Answer these questions from the text on why people write:
1. In which grade did the writer who created "Dead-man" write that first story?
2. What musical number made Cosi van Tutte want to write something emotional?
3. In which state was the suburb where the child of the 1970s grew up?

# Reading text:
============================================================
Note: The names associated with each response are usernames from the respective platforms on which our readers responded. If you recognize your work and would like to see this article updated with your real name or linked to your website, please let us know in the comments on this post.
I am my characters and my characters are me, but we are very different versions of each other. I am not so brave as my detectives and elvish warriors, nor am I as witty and sly and beautiful as my cheerleaders and renegades. I write to become those versions of myself. I write to sink into those souls and skins and be reborn under a different, unfortunately fictional, sun. A sun that promises brighter fates and futures. I write to be reborn into my fictitious realms and universes, which hold adventure and magic and everything else that I lack.
I am an angsty teen with extravagant ideas that I condense and place onto a page. I realize my poems are dark and painfully real. I realize my stories are wild and far-fetched and very unrealistic, but these are the things that develop my style. Reality is cold and unforgiving. Writing, however, is anything you want it to be. Writing is freedom, love, bravery. Writing is death, pain and sorrow. Whatever direction you want your stories to go in. Writing is a way of forming thoughts into deep, magical words that pierce the human psyche.
I’ve always been obsessed with stories and how they are written and rewritten. I have considered myself a writer for a very long time. In elementary school, I was told by multiple teachers that I “have a gift.” Many of them thought I had been helped by my parents when we would receive writing assignments.
I remember in third grade, we were writing short stories that were maybe a hundred words long. It was the first story I’d written. Mine was about an undercover superhero named “Dead-man” and his dog, Mutton Chop. I was so proud when my teacher asked me to display it for all the parents to see at the open house. By the next year, I was writing up to four hundred words and by the time I was “graduating” from my elementary school in sixth grade, I was already planning to write a novel.
That first attempt at a novel, obviously, fizzled out quickly and I began leaning more towards poetry. Towards the end of seventh grade I ended up with one of my poems published in a book.
Writing is a way of escape. To break away from the suffocating and dreary world around me, or sometimes, to forever encase my sorrows amongst many others in a notebook or journal or diary. Writing, for me, is like the emergency exit of living. I write because I know that even when nobody will listen to me and hear my voice, the paper will never reject my pen.
When I write, my words can’t get twisted into something they are not. My words belong to me and, of course, anyone who wishes to read them. But they are still my words. I am an artist. I am a storyteller. I am a poet. I am an author. I am a writer.
Cosi van Tutte
Why do I write?
I write with the hope that my words and characters will make other people laugh and cry and cheer and hope and dream.
I write because the “All I Ask Of You” reprise from the Phantom of the Opera musical made me think “I want to write something emotional like this.” And I am always striving towards that goal.
I write for the sheer joy and fun of it. It is my way to relax at the end of every day.
I write because if I don’t write, my stories will never be told. My characters’ voices will never be heard. And my worlds will remain unexplored.
I am a child of the 1970s who grew up in a blue-collar section of a New Jersey suburb. I clearly recall the first time I realized that the world saw me as different, as less than, because of the color of my skin. I remember how that one comment snatched me viciously out of my childhood bubble. I remember questioning my worth, even though my parents told me over and over again that nothing anyone says changes my worth, unless I let it. I didn’t know how to process this. I had so many emotions. So I sat down and wrote as fast as my little 8-year-old hands would let me.
============================================================
# Data segment:
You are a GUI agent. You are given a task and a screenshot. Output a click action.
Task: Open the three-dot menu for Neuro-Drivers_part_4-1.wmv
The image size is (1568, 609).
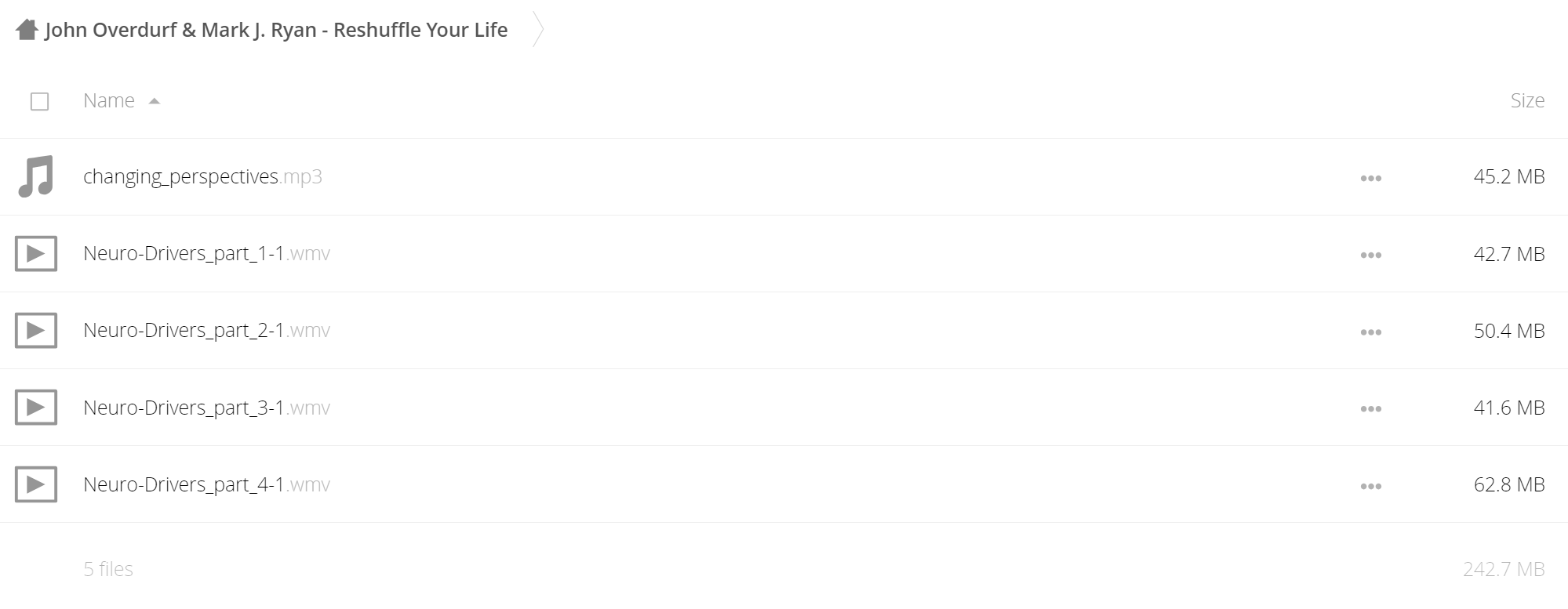1371,486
============================================================
# Finished task:
1. Third grade.
2. The "All I Ask Of You" reprise from the Phantom of the Opera musical.
3. New Jersey.